Y así, medio jugando, ya anciano, se acordó de aquella promesa maravillosa y
aquellos árboles que él mismo había plantado. Todo se hizo de acuerdo con su
voluntad y su tumba se convirtió en la más impresionante del mundo gracias a su
conmovedora sencillez. Un pequeño túmulo rectangular en medio del bosque,
sombreado por unos árboles en flor… Nulla
crux, ¡nulla corona! Ninguna cruz, ninguna lápida, ningún epitafio. El gran
hombre que, como ningún otro, había sufrido por su nombre y por su fama, fue
enterrado anónimamente, igual que un vagabundo encontrado por casualidad o un
soldado desconocido. Nadie se ve privado de acercarse a su tumba; la pequeña
valla de madera que la rodea no está cerrada. Nada guarda la quietud de aquel
hombre inquieto, salvo el respeto de los hombres. Mientras que, por lo general,
la curiosidad los empuja a apiñarse ante la suntuosidad de una sepultura, aquí,
la contundente sencillez aleja a toda fisgonería. El viento sopla como palabra
de Dios sobre la tumba del hombre anónimo; ninguna voz más; se podría pasar por
delante de ella sin saber otra cosa sino que allí yace alguien, un ruso
enterrado en tierra rusa.

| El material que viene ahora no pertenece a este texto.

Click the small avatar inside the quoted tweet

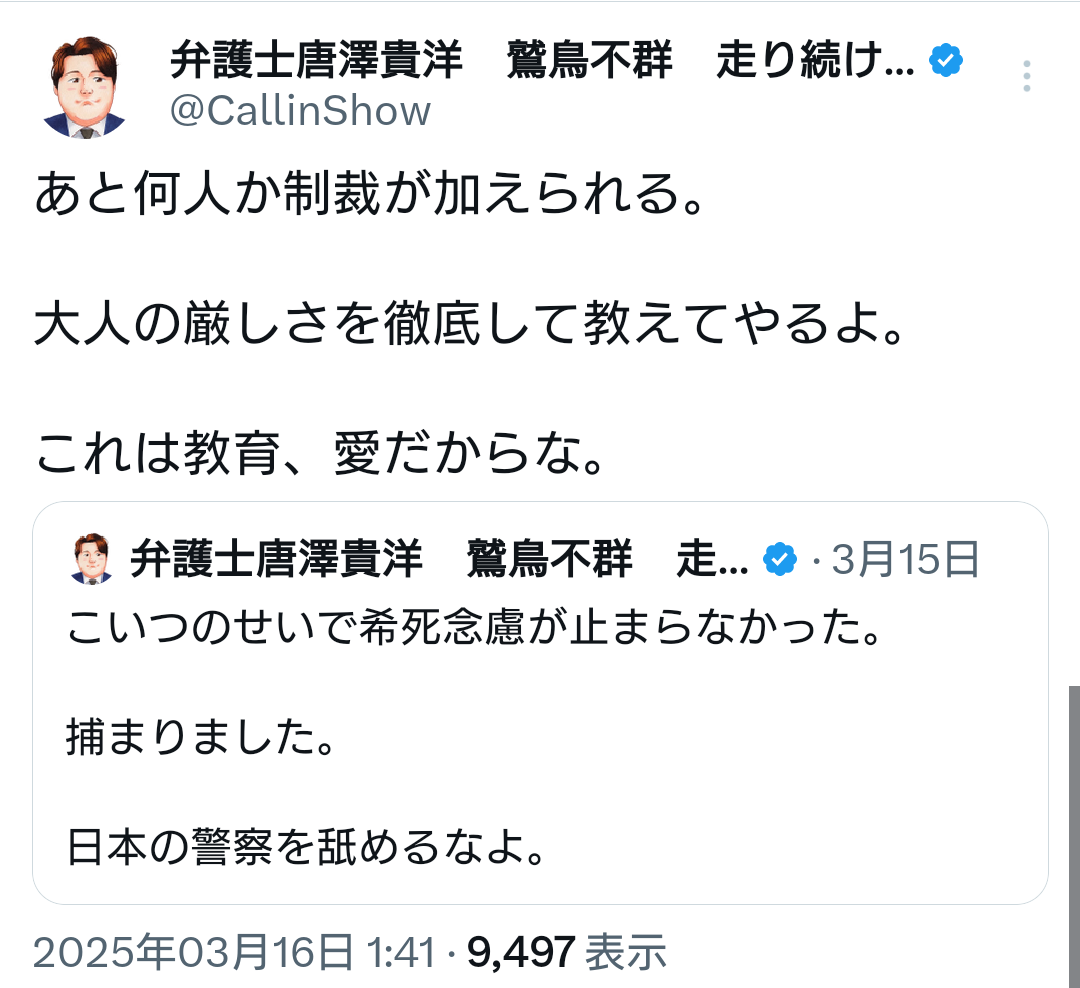(x=93, y=560)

Ni la cripta de Napoleón bajo el arco de mármol de
los Inválidos ni el sepulcro de Goethe en el panteón de los príncipes ni
ninguno de los monumentos funerarios de la abadía de Westminster impresionan
tanto con su aspecto como esta tumba conmovedora en su anonimato, magnífica en
su silencio, perdida en medio del bosque y rodeada tan sólo por el susurro del
viento; sin mensaje alguno, sin palabras.